As suggested, even this DAG is simplified for clarity purposes. It ignores, for instance, all other potential measured (e.g., race/ethnicity) and unmeasured confounders that might affect selection into delinquent behavior, criminal justice contact and subsequent felony conviction, and participation in a survey. Still, an important first step in analyzing data should be to precisely and transparently specify causal assumptions. Even if the causal model is wrong (as all likely are), we can learn from it because a precisely and transparently reported causal model clearly communicates the assumptions underlying our interpretation of the data and, in turn, allows others to critique, test, and challenge our causal model with alternatives.

Put differently, DAGs force the researcher to make choices, and these choices are ultimately testable. For example, in the above DAG, there is no arrow going directly from prior felony to delinquency. Thus, this DAG explicitly assumes that any empirically observed statistical dependence between prior felony and delinquency is expected to be entirely caused by other factors in the model (i.e., morality, sex, and self-control). If you think other factors than those in the DAG are important (e.g., crime as a collateral consequence of official labeling or the pains of punishment), then you can modify the DAG and examine the empirical implications of doing so. For now, we think this DAG will suit our purposes of illustrating some consequences of conditioning on colliders in three different examples using simulated yet realistic (examples 1 & 2) and real-world (example 3) criminological data.

In our first example, we will estimate the moderated effects of self-control on delinquency at different levels of moral beliefs in two samples: (1) a sample drawn at random from a “general” population with known (simulated) parameters; and (2) a “restricted” sample selected at random from the same population only after limiting the sampling frame to those with criminal felony records. This second restricted sample was motivated by the Pathways to Desistance study, a commonly used data source in criminology.

In the second example, we will use these simulated data to examine whether conditioning on a collider might bias estimates of the null effect of SES on delinquency.

## [WHAT NEEDS TO BE DONE]
According to the excerpt on collider bias, which study motivated the restricted sample in the first example?

## [DATA]

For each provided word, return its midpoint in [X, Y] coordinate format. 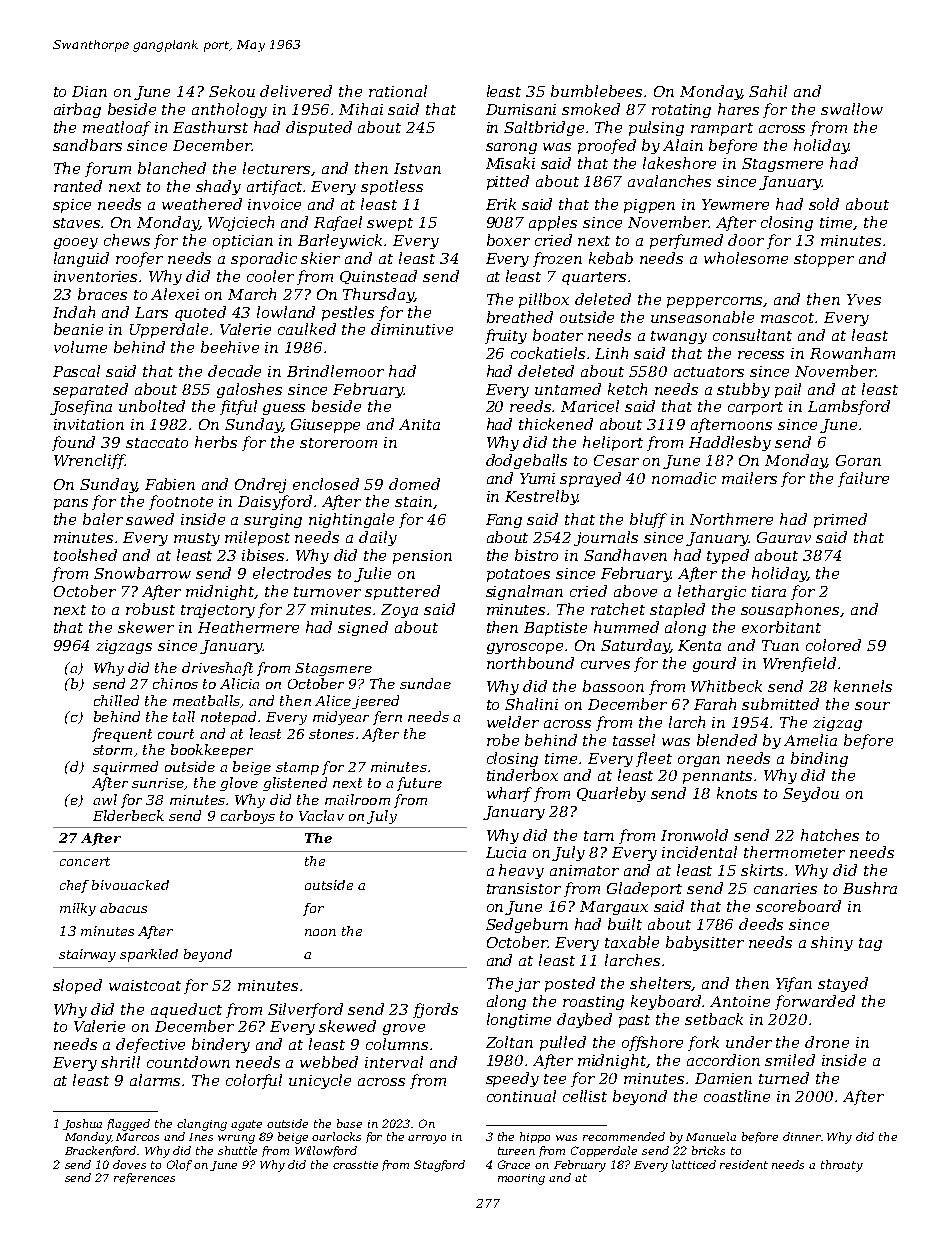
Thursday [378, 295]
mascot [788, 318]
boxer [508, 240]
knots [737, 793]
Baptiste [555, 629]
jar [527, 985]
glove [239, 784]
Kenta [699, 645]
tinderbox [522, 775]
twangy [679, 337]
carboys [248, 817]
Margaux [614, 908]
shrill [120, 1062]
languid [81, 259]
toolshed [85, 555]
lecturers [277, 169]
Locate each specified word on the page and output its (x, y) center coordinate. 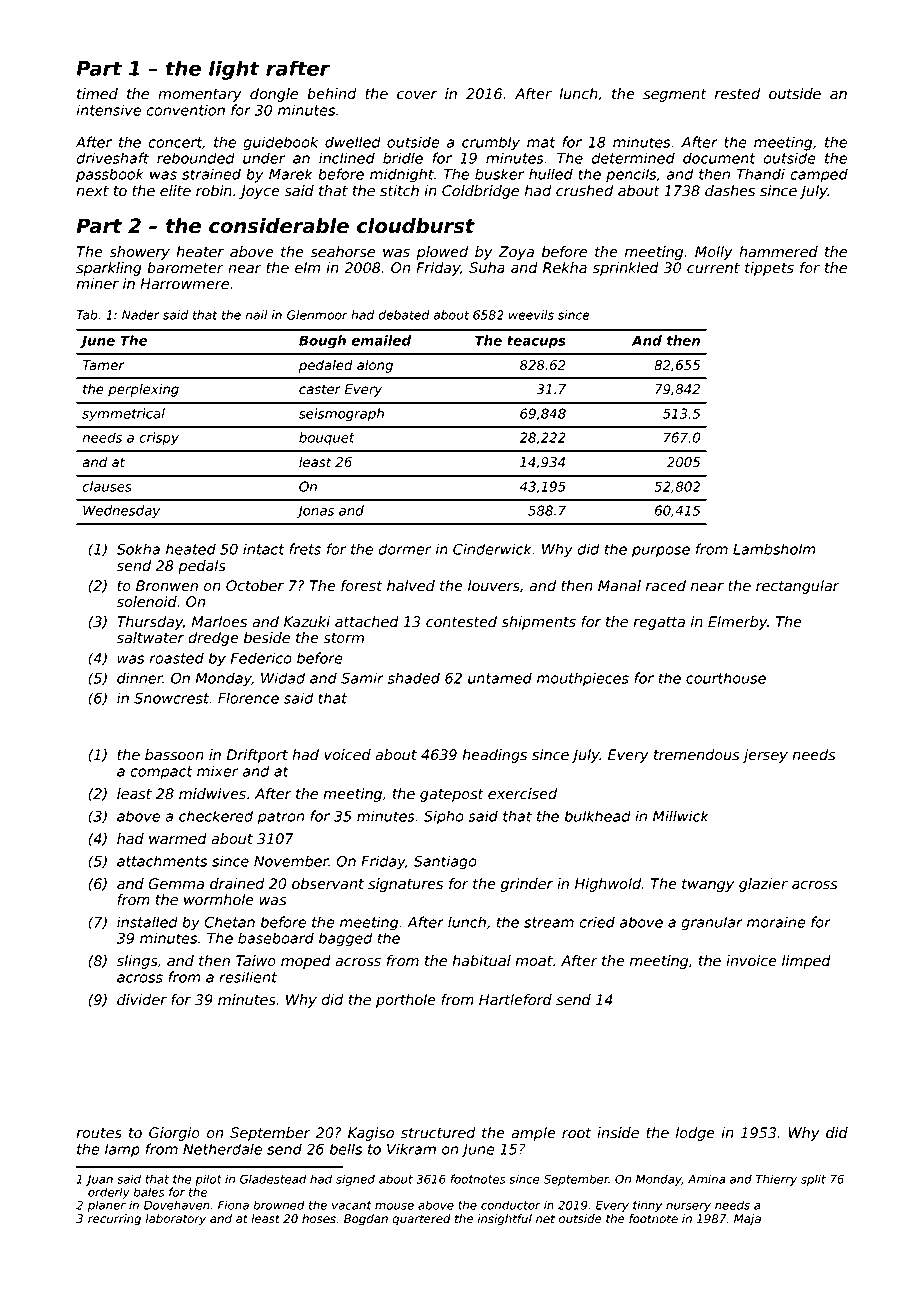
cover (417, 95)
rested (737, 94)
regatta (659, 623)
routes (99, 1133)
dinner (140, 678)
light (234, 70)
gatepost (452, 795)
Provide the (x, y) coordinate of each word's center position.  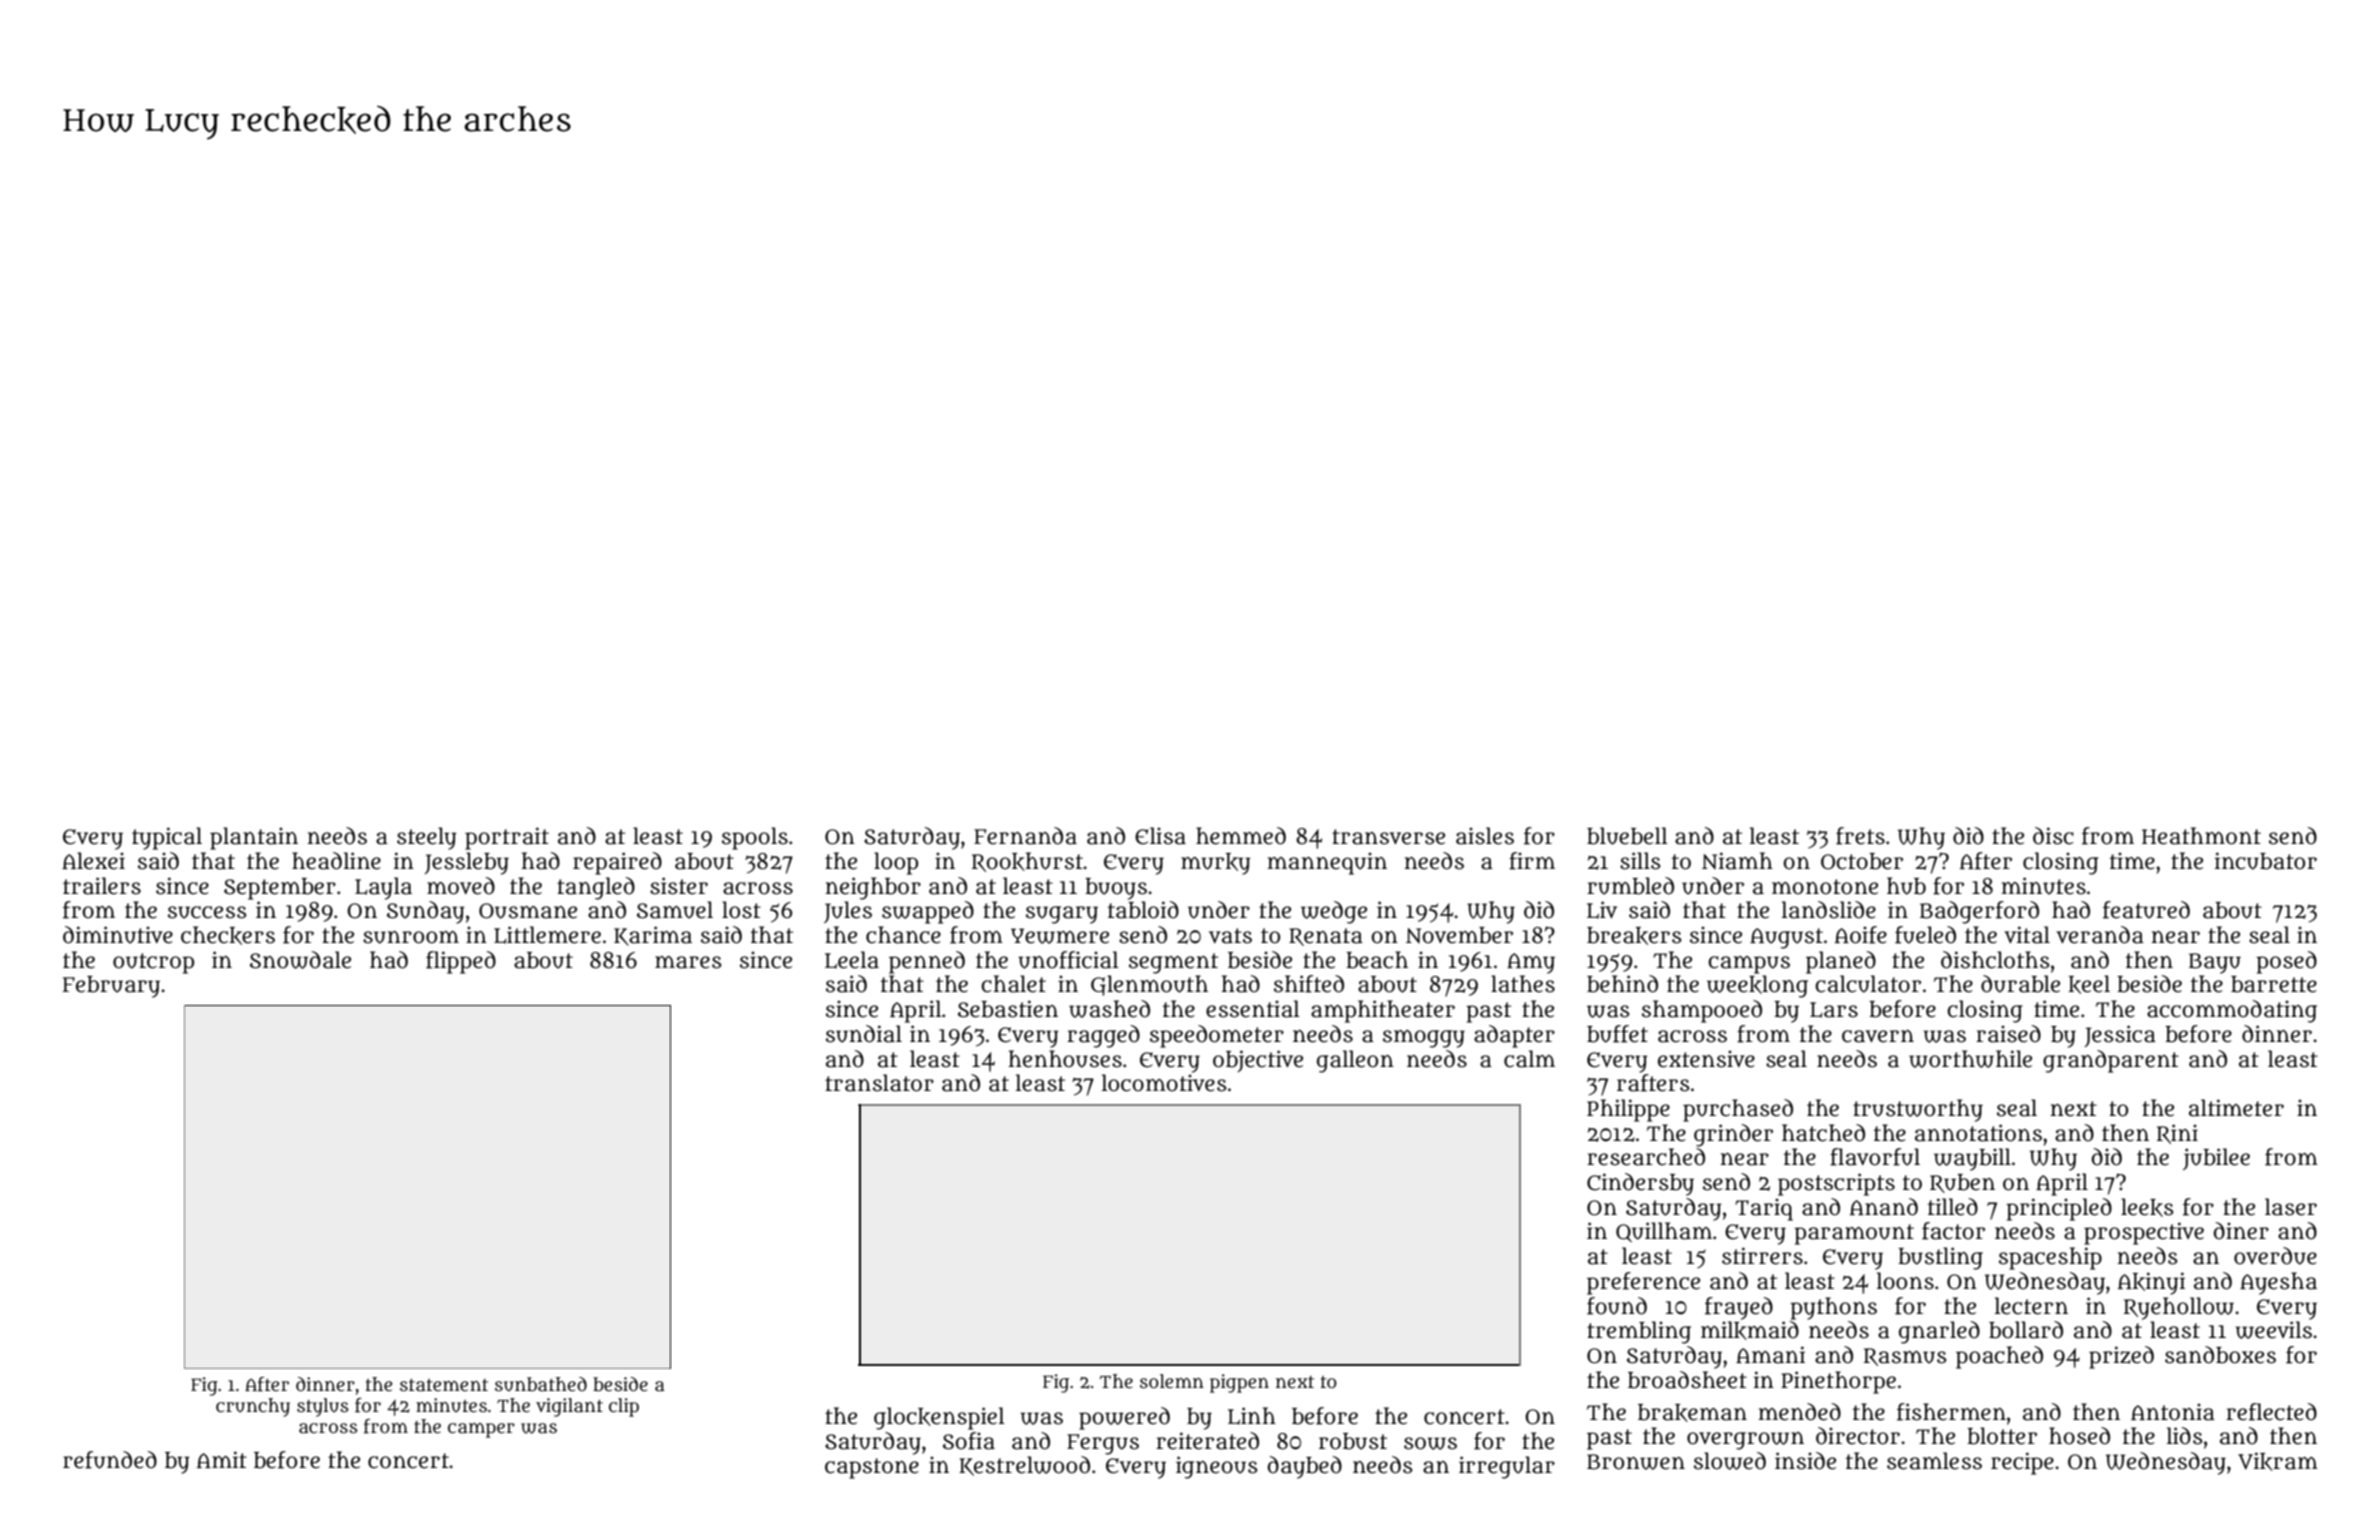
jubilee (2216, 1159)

## [FINAL ANSWER]
The Pathways to Desistance study.